Ângela Paiva – Mas você não acha que essa formação nova, universitária, dos jovens pobres das periferias urbanas vai modificar um pouco esse quadro? Meninas e meninos pobres que chegam às universidades e, muitos deles, concluem um doutoramento...

Você tem razão. Pode modificar... Se bem que algumas experiências são assustadoras, não é? Eles entram, chegam e assumem logo os temas mais aristocráticos já instituídos na universidade. Eles abdicam da sua posição e assumem a agenda do outro. Quando você olha, estão estudando um tema greco-latino. Não é verdade? Conheço muitos casos...

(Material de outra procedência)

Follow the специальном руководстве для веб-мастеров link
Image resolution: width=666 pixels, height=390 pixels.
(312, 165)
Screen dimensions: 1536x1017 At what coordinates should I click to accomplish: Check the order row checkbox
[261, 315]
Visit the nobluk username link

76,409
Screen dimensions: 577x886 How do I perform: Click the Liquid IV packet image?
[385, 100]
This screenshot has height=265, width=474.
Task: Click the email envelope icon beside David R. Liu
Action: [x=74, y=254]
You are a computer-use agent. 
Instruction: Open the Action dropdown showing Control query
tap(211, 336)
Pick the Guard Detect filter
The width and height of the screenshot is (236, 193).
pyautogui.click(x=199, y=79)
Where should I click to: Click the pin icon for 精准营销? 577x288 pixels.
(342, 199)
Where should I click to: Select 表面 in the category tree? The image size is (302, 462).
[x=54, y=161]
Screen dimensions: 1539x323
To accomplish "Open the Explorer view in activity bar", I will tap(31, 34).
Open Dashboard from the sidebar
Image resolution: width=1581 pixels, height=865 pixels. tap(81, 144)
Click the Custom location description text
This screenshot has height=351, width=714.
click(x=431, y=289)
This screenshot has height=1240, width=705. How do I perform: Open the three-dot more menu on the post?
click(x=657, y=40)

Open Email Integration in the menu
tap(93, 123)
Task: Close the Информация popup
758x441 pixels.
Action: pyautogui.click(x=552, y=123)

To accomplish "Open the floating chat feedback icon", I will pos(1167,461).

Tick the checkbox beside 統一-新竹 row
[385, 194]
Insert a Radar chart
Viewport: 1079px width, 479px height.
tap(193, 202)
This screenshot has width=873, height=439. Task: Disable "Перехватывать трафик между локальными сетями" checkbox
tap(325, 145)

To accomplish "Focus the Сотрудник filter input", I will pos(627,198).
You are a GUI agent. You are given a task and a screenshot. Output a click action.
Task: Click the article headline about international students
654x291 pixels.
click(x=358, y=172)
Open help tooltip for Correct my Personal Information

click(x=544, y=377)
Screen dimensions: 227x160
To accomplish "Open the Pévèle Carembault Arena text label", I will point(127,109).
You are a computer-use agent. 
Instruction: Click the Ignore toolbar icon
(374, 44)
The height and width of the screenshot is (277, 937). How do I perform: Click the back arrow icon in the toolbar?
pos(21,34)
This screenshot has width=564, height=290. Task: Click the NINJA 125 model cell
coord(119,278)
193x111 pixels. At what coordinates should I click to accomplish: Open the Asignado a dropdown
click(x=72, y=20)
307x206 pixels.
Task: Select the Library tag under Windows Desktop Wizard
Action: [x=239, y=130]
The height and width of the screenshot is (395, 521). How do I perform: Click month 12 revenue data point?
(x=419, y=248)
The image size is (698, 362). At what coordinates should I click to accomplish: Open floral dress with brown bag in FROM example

Marcelo Burgos – Na graduação, em geral, eles vêm com temas mais próximos das suas vidas, das suas angústias... Mas, quando chegam ao doutorado, como dispõem de um tempo maior para sua formação, pode ser que se vejam tentados a abdicar da reflexão que vieram buscar aqui. Mas, aproveitando o tema, gostaria de explorar uma questão de relevância para o nosso programa, um programa de pós-graduação jovem, que, do meu ponto de vista, deveria fugir da tentação de reproduzir modelos bem-sucedidos como o Iuperj e o Museu Nacional. Isso significa um desafio para nós e para o próprio campo das ciências sociais, na medida em que estaremos testando a capacidade de essas disciplinas estabelecerem nexos mais profundos com a sociedade. Penso que isso tem a ver com a sua trajetória. É algo, de certa forma, tributário da sua tentativa de aproximar, principalmente nos anos 80, a academia, o pensamento acadêmico, da cidade, do mundo público. A revista Presença, como sabemos, não pretendia ser uma publicação para a Capes. Era um veículo de comunicação com a sociedade, com poesia, literatura, crítica, que pretendia reunir, agregar todo tipo de pensamento, em vez de caminhar para a especialização. E essa experiência acabou desaparecendo com o aprofundamento da institucionalização acadêmica. Você mesmo, na sua própria trajetória, realiza isso. Afinal, nada mais sintomático do que a pesquisa sobre os cientistas sociais, realizada no começo dos anos 90. A pergunta que eu formularia então é: considerando esse ciclo, que é um ciclo de institucionalização bem-sucedida das ciências sociais, como ela poderia reencontrar alguns desses elementos que ficaram perdidos, o da comunicação com o mundo da política, por exemplo? Como é que essa ciência social poderá voltar a se comunicar com a vida pública? Poderá? Ou esse caminho é um caminho interditado...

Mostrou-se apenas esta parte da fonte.